Please set down only the lines between the line containing "Dance (64, 2532)" and the end of the records, inclusive, exactly as they stand.

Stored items
▼

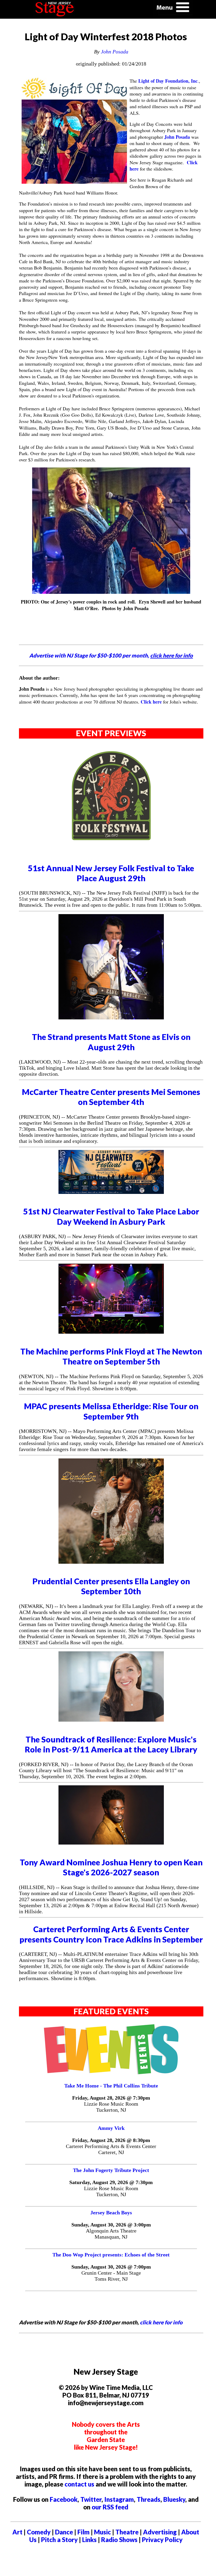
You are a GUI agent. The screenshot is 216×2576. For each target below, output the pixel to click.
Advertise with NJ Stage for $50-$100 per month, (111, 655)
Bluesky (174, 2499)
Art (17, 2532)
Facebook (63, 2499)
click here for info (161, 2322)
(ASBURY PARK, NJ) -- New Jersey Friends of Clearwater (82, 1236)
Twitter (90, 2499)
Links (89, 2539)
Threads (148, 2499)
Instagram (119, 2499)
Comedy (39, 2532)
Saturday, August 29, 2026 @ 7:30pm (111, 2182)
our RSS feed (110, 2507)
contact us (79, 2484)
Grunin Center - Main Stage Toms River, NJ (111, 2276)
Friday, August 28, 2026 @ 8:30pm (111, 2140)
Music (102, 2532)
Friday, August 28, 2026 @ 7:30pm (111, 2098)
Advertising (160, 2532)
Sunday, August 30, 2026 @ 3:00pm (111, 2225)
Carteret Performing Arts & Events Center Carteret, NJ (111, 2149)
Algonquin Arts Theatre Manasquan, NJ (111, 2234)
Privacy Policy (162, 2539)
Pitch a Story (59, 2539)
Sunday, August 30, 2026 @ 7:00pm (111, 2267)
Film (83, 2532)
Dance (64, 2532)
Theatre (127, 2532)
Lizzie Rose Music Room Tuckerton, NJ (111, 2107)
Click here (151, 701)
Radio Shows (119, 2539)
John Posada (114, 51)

▲

• **Your solution**:
Dance (64, 2532)
Theatre (127, 2532)
Lizzie Rose Music Room Tuckerton, NJ (111, 2107)
Click here (151, 701)
Radio Shows (119, 2539)
John Posada (114, 51)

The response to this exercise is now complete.